The Urban Hope Act gives George Norcross just what he wants, a way to clean up Camden.

Urban Hope was one of 95 bills approved by the state Senate on its last day of the 214th session. Typical. The New Jersey legislature has never been accused of being a deliberative body, or a particularly transparent one. The legislative tsunami of a session-ending day is the perfect time to sneak a bill through that might not otherwise withstand sustained scrutiny.

Urban Hope was introduced on the Thursday before Christmas week, just as everyone prepared for the dead week between Christmas and New Year. Approved by committees in both houses on the session's penultimate day, it was ready for final enactment on January 9. Enacted it was.

This abbreviated calendar for considering the merits of Urban Hope gave no practical time for a careful review of what was promoted as a dramatic breakthrough in urban education. In the rush, opponents mistakenly figured that it was designed to benefit for-profit corporations, just one more step in the Christie drive to privatize public education.

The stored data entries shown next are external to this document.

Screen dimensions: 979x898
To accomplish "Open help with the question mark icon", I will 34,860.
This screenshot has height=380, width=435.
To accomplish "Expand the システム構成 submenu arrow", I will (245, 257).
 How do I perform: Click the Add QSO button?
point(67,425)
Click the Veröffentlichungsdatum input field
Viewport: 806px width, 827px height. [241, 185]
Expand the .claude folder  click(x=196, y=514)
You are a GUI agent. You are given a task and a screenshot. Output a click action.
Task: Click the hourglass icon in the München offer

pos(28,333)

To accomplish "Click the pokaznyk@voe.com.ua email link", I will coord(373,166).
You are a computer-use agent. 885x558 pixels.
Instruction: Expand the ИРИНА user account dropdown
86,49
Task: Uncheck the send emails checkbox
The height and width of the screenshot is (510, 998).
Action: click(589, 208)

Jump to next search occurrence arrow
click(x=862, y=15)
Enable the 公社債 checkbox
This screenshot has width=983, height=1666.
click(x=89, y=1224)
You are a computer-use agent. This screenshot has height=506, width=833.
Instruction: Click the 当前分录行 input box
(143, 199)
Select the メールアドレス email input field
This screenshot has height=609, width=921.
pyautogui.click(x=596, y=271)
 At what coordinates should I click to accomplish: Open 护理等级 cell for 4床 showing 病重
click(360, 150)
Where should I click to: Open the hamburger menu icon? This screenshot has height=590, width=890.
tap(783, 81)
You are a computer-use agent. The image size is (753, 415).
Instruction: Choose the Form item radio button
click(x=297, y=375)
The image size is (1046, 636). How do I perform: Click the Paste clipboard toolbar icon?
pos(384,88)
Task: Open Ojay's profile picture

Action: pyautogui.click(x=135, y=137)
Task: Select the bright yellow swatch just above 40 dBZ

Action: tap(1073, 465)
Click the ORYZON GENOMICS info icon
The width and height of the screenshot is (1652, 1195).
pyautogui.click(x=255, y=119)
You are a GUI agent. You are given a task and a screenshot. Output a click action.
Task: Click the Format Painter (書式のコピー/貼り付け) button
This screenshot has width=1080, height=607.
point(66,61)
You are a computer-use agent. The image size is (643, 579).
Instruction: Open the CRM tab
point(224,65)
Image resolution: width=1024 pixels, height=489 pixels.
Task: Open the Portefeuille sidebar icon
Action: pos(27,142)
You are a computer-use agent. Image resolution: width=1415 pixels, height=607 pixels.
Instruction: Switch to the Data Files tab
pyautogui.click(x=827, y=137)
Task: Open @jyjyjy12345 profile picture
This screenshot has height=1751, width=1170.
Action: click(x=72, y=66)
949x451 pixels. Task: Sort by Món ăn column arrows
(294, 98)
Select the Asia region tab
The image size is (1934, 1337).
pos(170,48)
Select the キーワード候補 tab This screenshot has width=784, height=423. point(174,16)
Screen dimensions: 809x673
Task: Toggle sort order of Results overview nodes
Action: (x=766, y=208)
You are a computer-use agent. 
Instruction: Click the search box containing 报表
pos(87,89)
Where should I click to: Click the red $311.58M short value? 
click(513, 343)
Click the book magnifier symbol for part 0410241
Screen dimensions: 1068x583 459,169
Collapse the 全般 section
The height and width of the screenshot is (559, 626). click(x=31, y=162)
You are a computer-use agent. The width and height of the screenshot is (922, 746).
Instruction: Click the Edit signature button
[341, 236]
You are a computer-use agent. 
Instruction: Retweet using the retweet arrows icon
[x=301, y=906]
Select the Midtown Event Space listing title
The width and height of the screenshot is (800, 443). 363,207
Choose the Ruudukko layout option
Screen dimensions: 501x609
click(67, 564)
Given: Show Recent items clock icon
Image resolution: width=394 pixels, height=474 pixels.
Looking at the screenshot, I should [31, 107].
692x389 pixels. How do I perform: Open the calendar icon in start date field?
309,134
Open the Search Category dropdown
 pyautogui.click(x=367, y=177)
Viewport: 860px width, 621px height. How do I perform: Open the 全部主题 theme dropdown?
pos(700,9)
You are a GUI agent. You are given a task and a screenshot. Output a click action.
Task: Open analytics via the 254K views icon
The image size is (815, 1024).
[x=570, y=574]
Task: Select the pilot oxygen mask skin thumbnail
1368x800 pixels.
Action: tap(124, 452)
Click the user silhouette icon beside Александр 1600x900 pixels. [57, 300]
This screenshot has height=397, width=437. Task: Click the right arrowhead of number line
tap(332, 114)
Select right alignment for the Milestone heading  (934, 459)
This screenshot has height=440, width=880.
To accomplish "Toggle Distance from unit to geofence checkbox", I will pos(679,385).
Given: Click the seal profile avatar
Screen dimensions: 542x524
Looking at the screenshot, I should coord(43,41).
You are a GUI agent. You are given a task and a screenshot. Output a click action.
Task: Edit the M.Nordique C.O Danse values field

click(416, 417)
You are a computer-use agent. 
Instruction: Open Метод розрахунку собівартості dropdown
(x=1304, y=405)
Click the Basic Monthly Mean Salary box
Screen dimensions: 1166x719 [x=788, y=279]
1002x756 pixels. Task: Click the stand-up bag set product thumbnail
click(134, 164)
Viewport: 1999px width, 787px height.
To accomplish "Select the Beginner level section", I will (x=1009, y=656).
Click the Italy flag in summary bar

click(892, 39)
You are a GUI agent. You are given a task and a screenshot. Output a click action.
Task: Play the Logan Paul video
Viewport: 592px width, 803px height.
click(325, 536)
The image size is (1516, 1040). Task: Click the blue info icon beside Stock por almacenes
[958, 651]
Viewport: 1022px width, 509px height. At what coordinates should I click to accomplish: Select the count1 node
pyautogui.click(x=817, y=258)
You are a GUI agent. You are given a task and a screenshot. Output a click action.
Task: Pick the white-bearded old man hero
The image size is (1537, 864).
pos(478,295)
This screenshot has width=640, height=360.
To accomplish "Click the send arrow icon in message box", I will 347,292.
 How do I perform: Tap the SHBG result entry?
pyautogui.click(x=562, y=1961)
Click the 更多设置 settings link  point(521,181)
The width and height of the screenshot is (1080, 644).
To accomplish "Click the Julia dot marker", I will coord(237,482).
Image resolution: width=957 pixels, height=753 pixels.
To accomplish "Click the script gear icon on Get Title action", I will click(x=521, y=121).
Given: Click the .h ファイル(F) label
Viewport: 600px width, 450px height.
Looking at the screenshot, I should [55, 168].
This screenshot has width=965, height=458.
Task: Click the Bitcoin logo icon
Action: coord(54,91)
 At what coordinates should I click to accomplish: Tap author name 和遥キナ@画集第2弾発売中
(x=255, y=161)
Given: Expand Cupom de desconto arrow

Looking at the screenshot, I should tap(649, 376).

The ostensible purpose of Urban Hope is to give students in failing school districts better educational opportunities. Its preamble speaks to the persistent failure of some city districts to improve educational performance despite generous funding over many years. "Enough already!" say its proponents. Urban Hope gives only Newark, Trenton, and Camden the chance to partner with nonprofits -- and only nonprofits -- to improve teaching and learning in as many as four "renaissance schools" in each district.

There is no reason to enact new laws if one's goal is to attract experienced charter management organizations (CMOs) to open or takeover schools in poor Jersey cities. The Christie-Cerf team is actively recruiting CMOs like Mastery in Philadelphia to come across the river. Mastery is scheduled to open a new Camden charter in September. KIPP and Uncommon Schools, two prominent CMOs, are already opening schools in Newark (mostly in under-utilized district buildings).

No, Urban Hope is a school construction program. Instructional reform is secondary. In fact, only projects that start with the construction of a new school are eligible. Renovations or additions to existing schools are not welcome. Another condition is that no state or public bond dollars are to be used in building the new schools. Nonprofit corporations with proven experience in urban education are expected to raise or borrow the necessary funds. They will be excused from the state's torturous bidding laws, but must pay union-scale wages.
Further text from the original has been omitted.